W środę o godzinie 16:00 polskiego czasu Sunshine Stars zmierzyło się z Shooting Stars w 12. kolejce NPFL (najwyższy szczebel rozgrywkowy w Nigerii). Ten pierwszy zespół wygrał 1:0 po golu Mosesa Omodumueke z 73. minuty. Niedługo po meczu doszło do szokujących wydarzeń.
Lokalne media przekazały, że w drodze powrotnej autobus Sunshine Stars został ostrzelany. Klub poinformował, że w ataku poważnie ranni zostali chłopiec od podawania piłek, menedżer drużyny oraz wielu piłkarzy. Klub dodał, że funkcjonariusze Federalnego Korpusu Bezpieczeństwa Ruchu Drogowego (FRSC) pomogli w uratowaniu rannych.

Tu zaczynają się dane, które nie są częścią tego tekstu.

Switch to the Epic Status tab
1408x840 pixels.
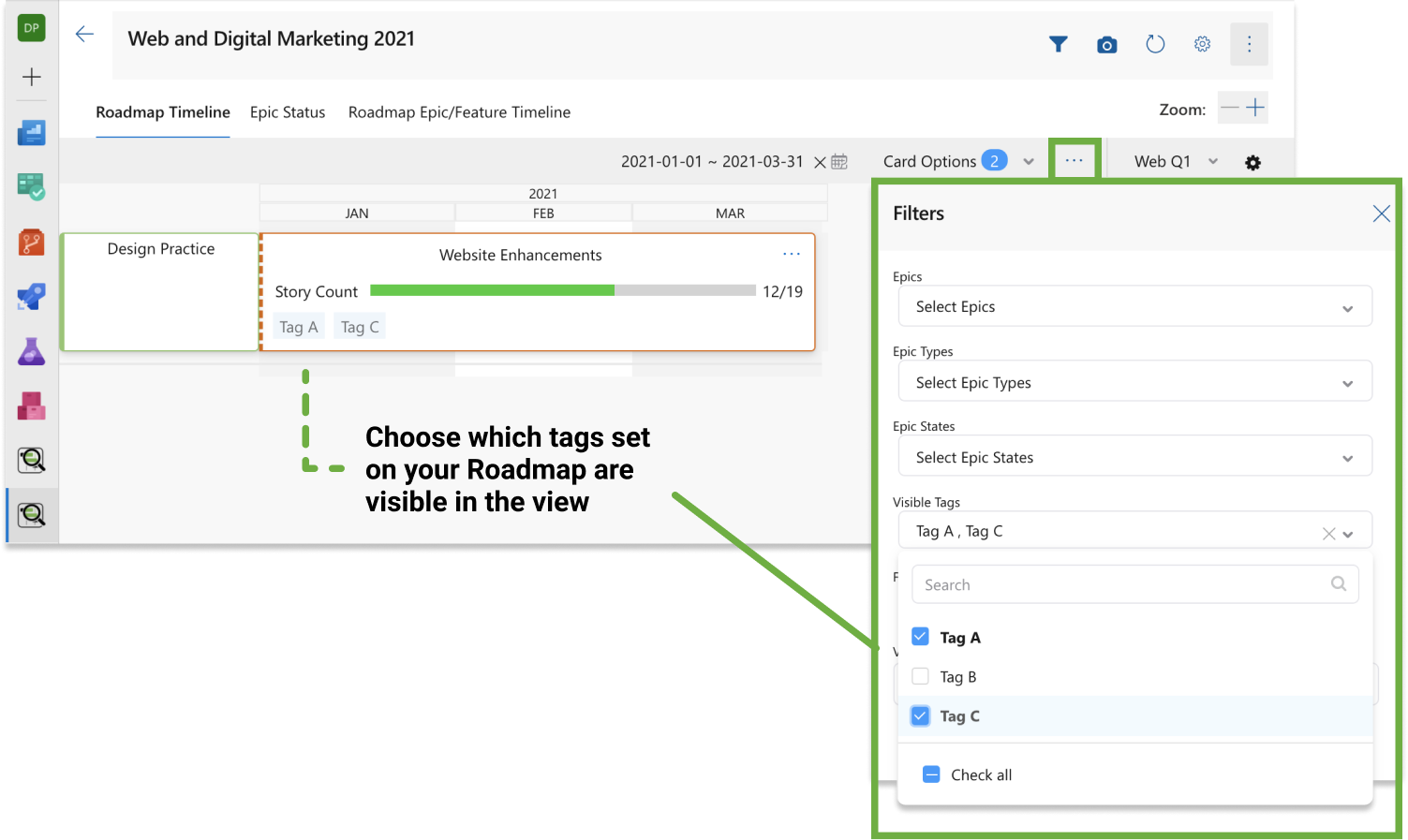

Atakiem oburzony jest Femi Atolagbe, Sekretarz Finansowy Stowarzyszenia Dziennikarzy Sportowych Nigerii, który skrytykował rząd za brak odpowiednich działań. - Nasze siły wywiadowcze powinny zrobić więcej, ponieważ ci goście, którzy strzelali, mogli ukrywać się na tym obszarze przez dwa do trzech dni, a ci, którzy tam mieszkają, będą ich znać. Gdybyśmy mieli lepiej wyszkoloną jednostkę policyjną, agencje bezpieczeństwa mogłyby zostać ostrzeżone - powiedział w rozmowie z The ICIR.
Nie był to pierwszy tego typu atak w Nigerii. Niedawno piłkarze FC One Rocket również zostali napadnięci i okradzeni. Nigeryjska Federacja Piłkarska potępiła oba ataki i wzywa jednocześnie odpowiedzialnych za bezpieczeństwo w kraju do opracowania lepszych sposobów ochrony dróg w kraju.
- Jest to niepokojące i gorąco apelujemy do sił bezpieczeństwa, aby skrupulatnie opracowywali nowe sposoby i metody zapewnienia bezpieczeństwa życia i mienia na naszych drogach. W imieniu federacji przekazujemy wyrazy współczucia obu drużynom z powodu ataków i wierzymy, że nie odczują ich skutków w sezonie - powiedział sekretarz generalny federacji Mohammed Sanusi, cytowany przez CompleteSports.com.
Sunshine Stars po 12 kolejkach zajmuje szóste miejsce w tabeli z dorobkiem 18 punktów. Kolejny mecz rozegra w niedzielę o 16:00. Tego dnia zmierzy się z Katsiną United.